BSD Forums writes "WEP has been proven insecure and is thus inadequate for protecting a wireless network from eavesdropping or abuse. IPsec can be used as a replacement to WEP in the following scenarios. Joshua Stein has implemented IPsec on OpenBSD with manual keying between a router and a client as a replacement. Also, Thomas Walpuski describes in detail the configuration of an IPsec Host-to-Host connection between OpenBSD and Windows XP Professional with Authentication via X.509v3 Certificates."

5 of 47 comments (clear)

  1. Forget WEP, go to WPA by jrpascucci · · Score: 5, Interesting

    WPA, which stands for 'Wi-Fi Protected Access', is the replacement for WEP. It does a prima facia good job making up for WEP's flaws. Several companies have firmware updates and drivers to enable WPA. More are coming.

    If you want strong protection, use it in combination with 802.1x authentication with a TLS (and accept the infrastructure problem), PEAP (and choose between the incompatible v1 or v2 versions of it, and I personally can never remember which it is MS supports), or TTLS.

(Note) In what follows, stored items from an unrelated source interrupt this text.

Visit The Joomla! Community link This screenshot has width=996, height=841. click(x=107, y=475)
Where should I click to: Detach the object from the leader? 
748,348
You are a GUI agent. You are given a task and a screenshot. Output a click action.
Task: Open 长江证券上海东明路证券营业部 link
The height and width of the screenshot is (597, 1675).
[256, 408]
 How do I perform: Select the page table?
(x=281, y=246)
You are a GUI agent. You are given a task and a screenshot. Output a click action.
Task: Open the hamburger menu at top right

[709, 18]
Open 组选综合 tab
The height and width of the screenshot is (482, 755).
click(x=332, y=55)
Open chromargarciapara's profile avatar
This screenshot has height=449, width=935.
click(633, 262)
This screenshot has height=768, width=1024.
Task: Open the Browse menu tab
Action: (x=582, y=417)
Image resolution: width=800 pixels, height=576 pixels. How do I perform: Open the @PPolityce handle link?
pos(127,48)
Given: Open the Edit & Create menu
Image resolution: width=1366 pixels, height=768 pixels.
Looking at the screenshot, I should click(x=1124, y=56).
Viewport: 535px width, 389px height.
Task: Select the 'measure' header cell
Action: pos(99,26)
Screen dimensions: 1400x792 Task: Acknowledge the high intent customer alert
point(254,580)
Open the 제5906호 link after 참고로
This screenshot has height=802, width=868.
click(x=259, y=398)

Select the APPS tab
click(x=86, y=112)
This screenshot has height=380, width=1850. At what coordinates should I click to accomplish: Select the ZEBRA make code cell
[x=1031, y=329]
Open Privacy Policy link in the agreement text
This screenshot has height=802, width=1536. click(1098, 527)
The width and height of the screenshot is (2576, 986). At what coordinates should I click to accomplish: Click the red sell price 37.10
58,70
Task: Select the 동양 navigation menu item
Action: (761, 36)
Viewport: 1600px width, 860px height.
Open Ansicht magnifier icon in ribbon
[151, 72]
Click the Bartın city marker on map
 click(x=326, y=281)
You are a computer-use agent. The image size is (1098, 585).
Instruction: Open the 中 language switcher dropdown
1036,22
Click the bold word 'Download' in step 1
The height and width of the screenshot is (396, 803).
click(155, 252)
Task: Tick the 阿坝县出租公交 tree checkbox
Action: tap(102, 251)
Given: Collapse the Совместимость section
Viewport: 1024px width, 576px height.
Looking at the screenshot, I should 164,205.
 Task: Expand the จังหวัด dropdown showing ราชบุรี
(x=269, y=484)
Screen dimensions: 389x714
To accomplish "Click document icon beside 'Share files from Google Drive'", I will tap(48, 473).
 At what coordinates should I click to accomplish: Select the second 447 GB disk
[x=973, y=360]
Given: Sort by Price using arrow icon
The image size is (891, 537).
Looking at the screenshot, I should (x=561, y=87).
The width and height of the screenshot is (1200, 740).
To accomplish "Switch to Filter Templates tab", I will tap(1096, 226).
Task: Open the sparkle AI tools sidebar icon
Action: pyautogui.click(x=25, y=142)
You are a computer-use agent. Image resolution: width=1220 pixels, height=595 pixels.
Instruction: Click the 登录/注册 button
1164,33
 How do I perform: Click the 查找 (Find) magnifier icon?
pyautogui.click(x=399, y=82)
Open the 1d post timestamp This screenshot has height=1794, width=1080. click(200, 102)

    For even stronger protection, turn on 'session resumption' on your .1X client (if you can), and return a Session-Timeout of a few minutes. You'll effectively completely rekey (start from new material, in addition to the rekeying WPA provides.

  2. Re:Does it mater all that much? by darthtuttle · · Score: 5, Interesting

    Yes, it does matter.

    Not only can it affect what someone can "hear" when they listen to your wireless, it's access control. If I'm a terrorist and I want to post something to the internet for my friends somewhere else to get, I'm going to find an open wireless access point, since that's easiest, but lacking one of those, I can just listen for any, and once I've found one using WEP only for security I can crack it and use it.

    What's your point? The point is, if the "evildoers" use your wireless access point to transmit information guess who's hosue the Department of Homeland Security shows up at. Even if they don't haul you off to jail, having them show up at your house is not fun.

    There is a misconception that because your not a large company or other visable target that your not going to be targeted. The problem is that people don't have to target you to abuse your network. They simply look for any network easy to abuse, and there's enough people looking to abuse networks that someone will stumble on to yours given enough time and a pringles can.

    This is the same as companies I've been to who feel they aren't an "eBusiness company" and their access to the Internet is not public (there's no public website) so they aren't going to get hacked. They got hacked.

    --
    Darthtuttle
    Thought Architect
  3. W2K? by iamr00t · · Score: 2, Interesting

    This is a very good paper, assuming it works.
    Also, it looks like W2K has all same functionality (besides security monitor, which i assume is just that - monitor). Can it be used for that?

    Also, what about denying non-ipsec protocol over the server interface that is connected to access point?

  4. Good WPA article here by gad_zuki! · · Score: 4, Interesting

    Short but decent read without getting too technical.

    http://www.nwfusion.com/research/2003/0331wpa.html ?page=1

  5. Cool, but does Airport/OS X support this? by psxndc · · Score: 3, Interesting
    I use an OpenBSD firewall/gateway as my wireless access point and my iBook as the client. Does anyone know how I'd do this under OS X? The last time I looked, the built-in IPSec implementation was not really user accessible.

    psxndc

    --

    The emacs religion: to be saved, control excess.